Dataset entries:
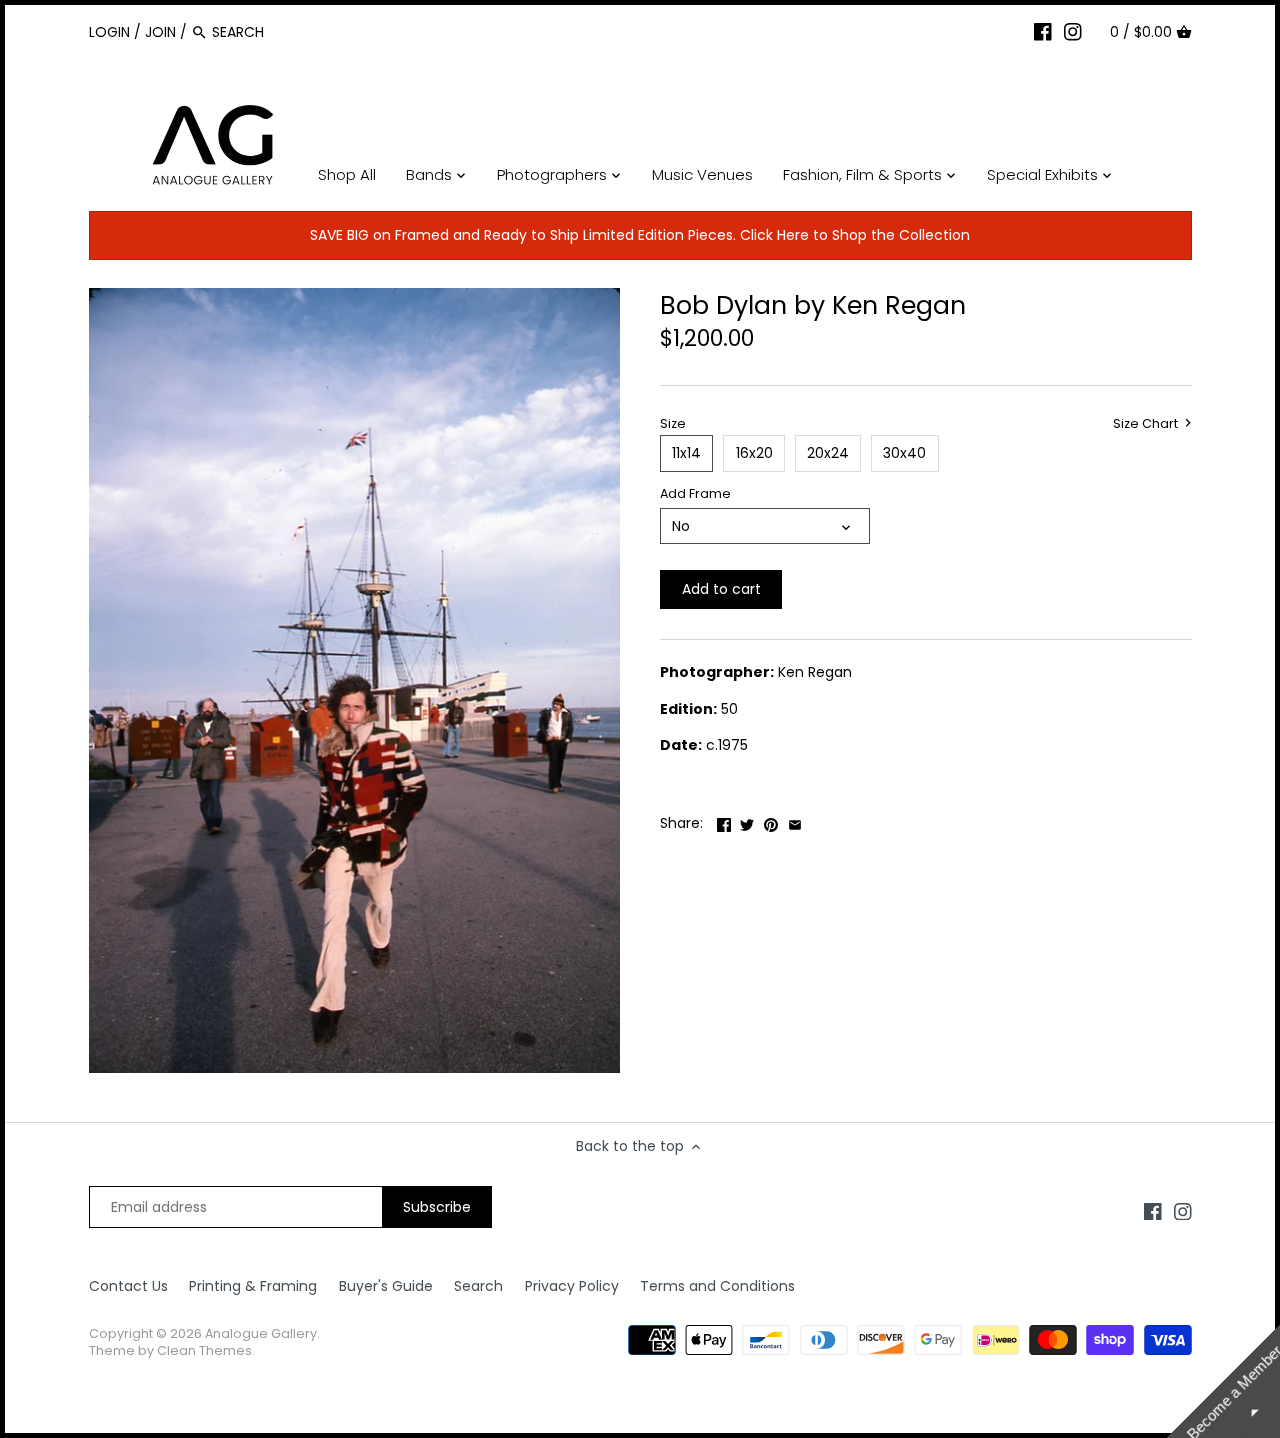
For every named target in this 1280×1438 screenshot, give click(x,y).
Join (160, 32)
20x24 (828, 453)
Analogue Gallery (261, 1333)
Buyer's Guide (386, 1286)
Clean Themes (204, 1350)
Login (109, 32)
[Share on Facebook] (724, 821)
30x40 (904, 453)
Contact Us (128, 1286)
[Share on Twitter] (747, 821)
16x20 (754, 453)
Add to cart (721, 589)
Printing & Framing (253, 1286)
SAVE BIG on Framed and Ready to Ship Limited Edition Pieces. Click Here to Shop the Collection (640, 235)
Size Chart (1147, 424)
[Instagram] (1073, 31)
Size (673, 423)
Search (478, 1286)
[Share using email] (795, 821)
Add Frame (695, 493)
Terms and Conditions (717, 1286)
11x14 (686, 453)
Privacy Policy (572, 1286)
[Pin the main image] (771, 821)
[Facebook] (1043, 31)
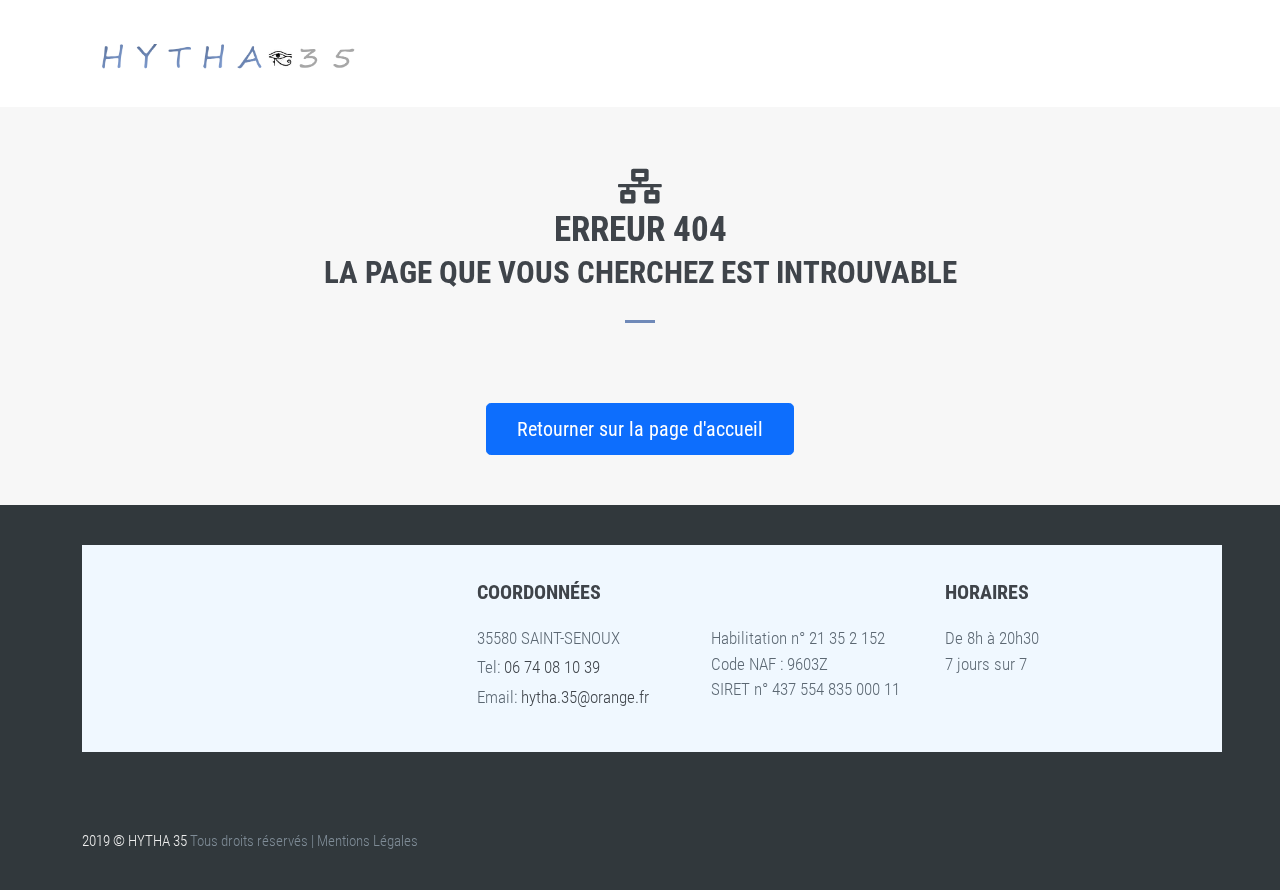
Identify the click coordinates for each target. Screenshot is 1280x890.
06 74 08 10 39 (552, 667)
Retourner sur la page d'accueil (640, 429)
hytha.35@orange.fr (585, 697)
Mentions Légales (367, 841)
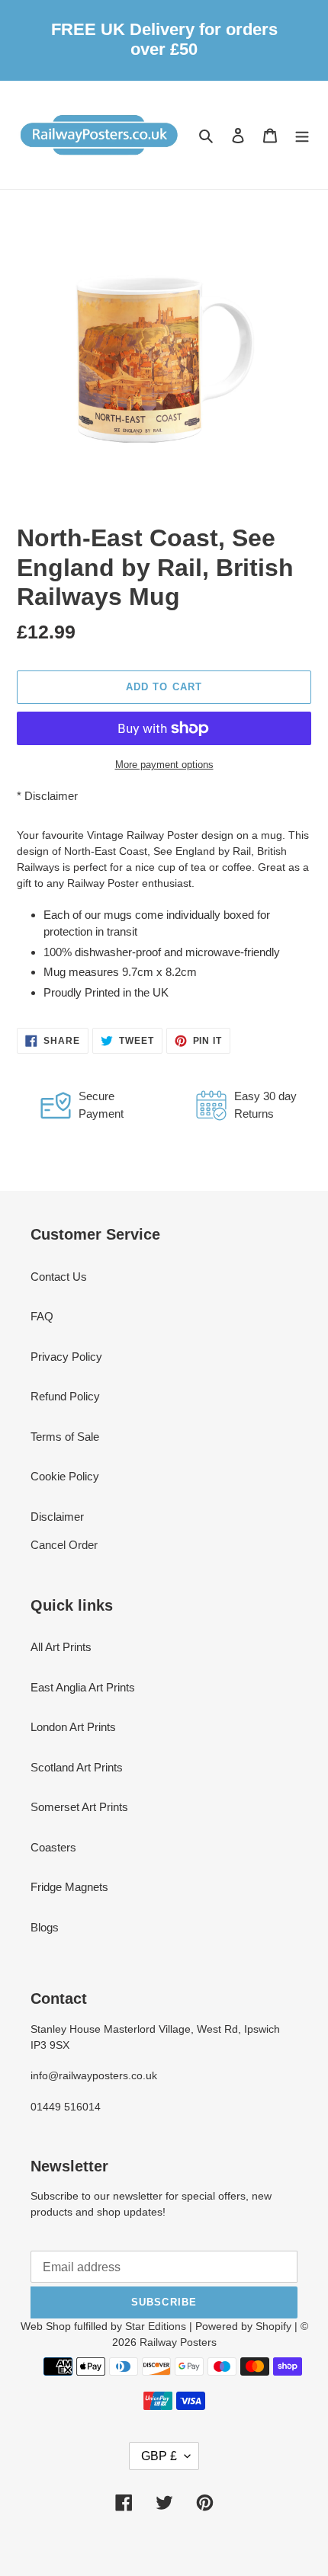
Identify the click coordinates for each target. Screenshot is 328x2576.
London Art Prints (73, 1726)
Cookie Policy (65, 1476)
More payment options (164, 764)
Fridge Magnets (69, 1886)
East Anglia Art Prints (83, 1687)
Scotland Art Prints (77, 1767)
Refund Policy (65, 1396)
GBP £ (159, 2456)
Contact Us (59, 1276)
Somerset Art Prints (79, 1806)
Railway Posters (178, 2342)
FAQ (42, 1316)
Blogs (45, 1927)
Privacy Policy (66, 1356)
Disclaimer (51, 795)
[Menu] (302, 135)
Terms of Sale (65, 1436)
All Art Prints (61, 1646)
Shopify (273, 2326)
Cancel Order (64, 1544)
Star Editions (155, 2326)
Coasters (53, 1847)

Task prompt:
Leave out the pictures and copy everything else in the records word for word.

Response area:
For every named target in this 1280×1438 screenshot, give click(x,y).
Join (160, 32)
20x24 (828, 453)
Analogue Gallery (261, 1333)
Buyer's Guide (386, 1286)
Clean Themes (204, 1350)
Login (109, 32)
[Share on Facebook] (724, 821)
30x40 (904, 453)
Contact Us (128, 1286)
[Share on Twitter] (747, 821)
16x20 (754, 453)
Add to cart (721, 589)
Printing & Framing (253, 1286)
SAVE BIG on Framed and Ready to Ship Limited Edition Pieces. Click Here to Shop the Collection (640, 235)
Size Chart (1147, 424)
[Instagram] (1073, 31)
Size (673, 423)
Search (478, 1286)
[Share using email] (795, 821)
Add Frame (695, 493)
Terms and Conditions (717, 1286)
11x14 (686, 453)
Privacy Policy (572, 1286)
[Pin the main image] (771, 821)
[Facebook] (1043, 31)
Identify the click coordinates for each target. Screenshot is 1280x890.
06 74 08 10 39 (552, 667)
Retourner sur la page d'accueil (640, 429)
hytha.35@orange.fr (585, 697)
Mentions Légales (367, 841)
Identify the click coordinates for each target. Screenshot is 328x2576.
London Art Prints (73, 1726)
Cookie Policy (65, 1476)
More payment options (164, 764)
Fridge Magnets (69, 1886)
East Anglia Art Prints (83, 1687)
Scotland Art Prints (77, 1767)
Refund Policy (65, 1396)
GBP £ (159, 2456)
Contact Us (59, 1276)
Somerset Art Prints (79, 1806)
Railway Posters (178, 2342)
FAQ (42, 1316)
Blogs (45, 1927)
Privacy Policy (66, 1356)
Disclaimer (51, 795)
[Menu] (302, 135)
Terms of Sale (65, 1436)
All Art Prints (61, 1646)
Shopify (273, 2326)
Cancel Order (64, 1544)
Star Editions (155, 2326)
Coasters (53, 1847)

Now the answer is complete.